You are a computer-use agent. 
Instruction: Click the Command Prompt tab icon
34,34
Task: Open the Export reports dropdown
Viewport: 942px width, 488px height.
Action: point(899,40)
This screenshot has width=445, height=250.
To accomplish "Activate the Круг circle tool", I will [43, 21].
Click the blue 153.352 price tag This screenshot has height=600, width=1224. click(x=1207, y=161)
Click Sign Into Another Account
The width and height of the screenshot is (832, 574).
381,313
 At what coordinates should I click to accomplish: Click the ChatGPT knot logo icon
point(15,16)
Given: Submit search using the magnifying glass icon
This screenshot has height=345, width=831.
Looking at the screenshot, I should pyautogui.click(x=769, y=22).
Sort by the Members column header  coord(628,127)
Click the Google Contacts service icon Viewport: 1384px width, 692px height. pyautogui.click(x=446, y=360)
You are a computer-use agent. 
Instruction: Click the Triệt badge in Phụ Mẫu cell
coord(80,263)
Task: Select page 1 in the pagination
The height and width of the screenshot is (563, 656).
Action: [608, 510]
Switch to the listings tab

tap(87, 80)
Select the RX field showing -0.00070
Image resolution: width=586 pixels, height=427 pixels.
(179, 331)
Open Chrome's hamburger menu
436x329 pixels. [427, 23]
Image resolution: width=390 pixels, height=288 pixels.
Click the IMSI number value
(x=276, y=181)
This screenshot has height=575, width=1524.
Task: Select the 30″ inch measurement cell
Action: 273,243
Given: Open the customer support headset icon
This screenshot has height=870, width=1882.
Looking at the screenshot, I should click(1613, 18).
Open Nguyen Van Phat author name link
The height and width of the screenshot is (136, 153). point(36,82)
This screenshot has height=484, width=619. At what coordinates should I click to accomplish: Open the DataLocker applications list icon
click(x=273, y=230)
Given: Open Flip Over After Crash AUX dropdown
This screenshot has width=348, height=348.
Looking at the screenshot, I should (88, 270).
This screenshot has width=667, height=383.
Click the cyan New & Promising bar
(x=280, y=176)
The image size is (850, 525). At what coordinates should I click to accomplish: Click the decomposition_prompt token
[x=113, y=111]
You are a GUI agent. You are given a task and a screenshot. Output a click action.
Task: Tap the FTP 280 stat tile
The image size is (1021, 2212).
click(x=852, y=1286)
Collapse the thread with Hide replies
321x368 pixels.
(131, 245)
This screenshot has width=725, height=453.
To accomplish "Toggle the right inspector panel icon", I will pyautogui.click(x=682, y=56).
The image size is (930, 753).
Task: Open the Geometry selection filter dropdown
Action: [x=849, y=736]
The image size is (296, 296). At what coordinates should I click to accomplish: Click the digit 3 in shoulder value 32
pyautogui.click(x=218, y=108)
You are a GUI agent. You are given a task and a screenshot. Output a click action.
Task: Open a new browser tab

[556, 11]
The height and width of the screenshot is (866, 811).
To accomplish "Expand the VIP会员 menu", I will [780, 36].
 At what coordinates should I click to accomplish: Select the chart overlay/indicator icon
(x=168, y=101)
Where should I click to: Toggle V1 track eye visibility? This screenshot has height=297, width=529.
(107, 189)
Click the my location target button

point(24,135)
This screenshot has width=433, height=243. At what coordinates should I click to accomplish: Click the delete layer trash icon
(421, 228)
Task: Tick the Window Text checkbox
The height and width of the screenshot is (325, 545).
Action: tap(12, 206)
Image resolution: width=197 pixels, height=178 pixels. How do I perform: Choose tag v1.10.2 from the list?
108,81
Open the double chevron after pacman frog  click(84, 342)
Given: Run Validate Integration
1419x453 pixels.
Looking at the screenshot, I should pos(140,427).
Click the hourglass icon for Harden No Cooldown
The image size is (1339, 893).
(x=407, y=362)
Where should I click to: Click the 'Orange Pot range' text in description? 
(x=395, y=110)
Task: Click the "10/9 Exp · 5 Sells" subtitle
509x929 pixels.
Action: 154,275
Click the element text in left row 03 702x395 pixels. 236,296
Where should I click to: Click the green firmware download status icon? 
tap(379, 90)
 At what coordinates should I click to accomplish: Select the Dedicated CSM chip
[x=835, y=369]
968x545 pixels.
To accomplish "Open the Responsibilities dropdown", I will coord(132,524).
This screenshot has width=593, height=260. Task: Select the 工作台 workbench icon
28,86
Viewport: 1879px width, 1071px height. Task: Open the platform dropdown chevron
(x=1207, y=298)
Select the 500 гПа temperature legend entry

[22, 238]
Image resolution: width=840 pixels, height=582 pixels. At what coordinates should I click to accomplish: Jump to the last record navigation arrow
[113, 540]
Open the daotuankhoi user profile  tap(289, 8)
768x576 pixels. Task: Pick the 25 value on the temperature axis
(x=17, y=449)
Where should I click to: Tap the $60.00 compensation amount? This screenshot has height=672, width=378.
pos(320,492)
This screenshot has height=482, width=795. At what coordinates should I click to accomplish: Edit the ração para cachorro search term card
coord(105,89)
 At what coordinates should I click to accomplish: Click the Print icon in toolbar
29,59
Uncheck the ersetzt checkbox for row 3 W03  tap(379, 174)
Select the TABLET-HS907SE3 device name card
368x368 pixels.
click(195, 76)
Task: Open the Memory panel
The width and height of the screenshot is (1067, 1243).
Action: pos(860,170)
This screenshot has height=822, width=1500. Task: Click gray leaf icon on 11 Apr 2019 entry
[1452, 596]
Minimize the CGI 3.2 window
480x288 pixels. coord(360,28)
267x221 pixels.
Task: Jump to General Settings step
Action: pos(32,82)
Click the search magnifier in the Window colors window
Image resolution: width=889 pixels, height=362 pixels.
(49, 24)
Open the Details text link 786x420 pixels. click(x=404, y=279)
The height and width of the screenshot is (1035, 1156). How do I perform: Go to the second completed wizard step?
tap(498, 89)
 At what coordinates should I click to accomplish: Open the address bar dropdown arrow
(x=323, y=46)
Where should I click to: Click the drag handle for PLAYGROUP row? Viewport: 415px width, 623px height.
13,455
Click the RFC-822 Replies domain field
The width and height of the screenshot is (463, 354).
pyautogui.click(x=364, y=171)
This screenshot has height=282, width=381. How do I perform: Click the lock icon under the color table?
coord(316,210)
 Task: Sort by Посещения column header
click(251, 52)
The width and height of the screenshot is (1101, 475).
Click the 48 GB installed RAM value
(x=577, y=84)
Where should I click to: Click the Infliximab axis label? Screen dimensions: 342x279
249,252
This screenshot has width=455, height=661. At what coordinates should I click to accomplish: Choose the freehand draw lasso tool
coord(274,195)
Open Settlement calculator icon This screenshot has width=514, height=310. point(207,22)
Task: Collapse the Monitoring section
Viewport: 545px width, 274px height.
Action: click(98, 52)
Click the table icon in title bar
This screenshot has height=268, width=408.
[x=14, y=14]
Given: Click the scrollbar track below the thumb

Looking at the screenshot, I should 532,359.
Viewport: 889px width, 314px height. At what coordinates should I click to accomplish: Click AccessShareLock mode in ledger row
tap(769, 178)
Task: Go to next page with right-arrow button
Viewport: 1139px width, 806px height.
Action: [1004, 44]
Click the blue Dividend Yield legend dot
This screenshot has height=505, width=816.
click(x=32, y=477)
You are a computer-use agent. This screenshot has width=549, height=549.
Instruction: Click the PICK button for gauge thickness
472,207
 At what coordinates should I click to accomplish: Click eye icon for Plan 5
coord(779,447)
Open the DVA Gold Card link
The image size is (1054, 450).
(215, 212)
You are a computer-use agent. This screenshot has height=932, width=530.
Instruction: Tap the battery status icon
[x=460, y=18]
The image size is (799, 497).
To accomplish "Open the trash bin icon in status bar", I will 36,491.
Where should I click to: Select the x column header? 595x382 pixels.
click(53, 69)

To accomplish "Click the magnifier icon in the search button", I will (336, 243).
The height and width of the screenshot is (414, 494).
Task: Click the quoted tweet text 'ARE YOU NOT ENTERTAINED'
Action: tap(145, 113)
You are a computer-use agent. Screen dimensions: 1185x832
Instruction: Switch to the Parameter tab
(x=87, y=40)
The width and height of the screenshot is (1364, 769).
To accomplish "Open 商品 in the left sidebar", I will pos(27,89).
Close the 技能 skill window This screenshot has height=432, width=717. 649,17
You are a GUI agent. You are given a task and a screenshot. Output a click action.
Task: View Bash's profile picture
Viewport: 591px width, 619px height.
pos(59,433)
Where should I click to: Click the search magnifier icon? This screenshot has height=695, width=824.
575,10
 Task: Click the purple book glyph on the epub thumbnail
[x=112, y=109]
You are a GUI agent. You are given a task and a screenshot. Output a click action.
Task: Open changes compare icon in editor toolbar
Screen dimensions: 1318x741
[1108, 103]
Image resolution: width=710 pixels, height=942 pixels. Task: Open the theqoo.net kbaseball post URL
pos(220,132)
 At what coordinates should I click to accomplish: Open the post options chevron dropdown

━━━━━━

REQUIREMENT: Whenever a line of the material holds the word "page", copy it out.

RESPONSE TO THE TASK:
Task: Select page 1 in the pagination
Task: Go to next page with right-arrow button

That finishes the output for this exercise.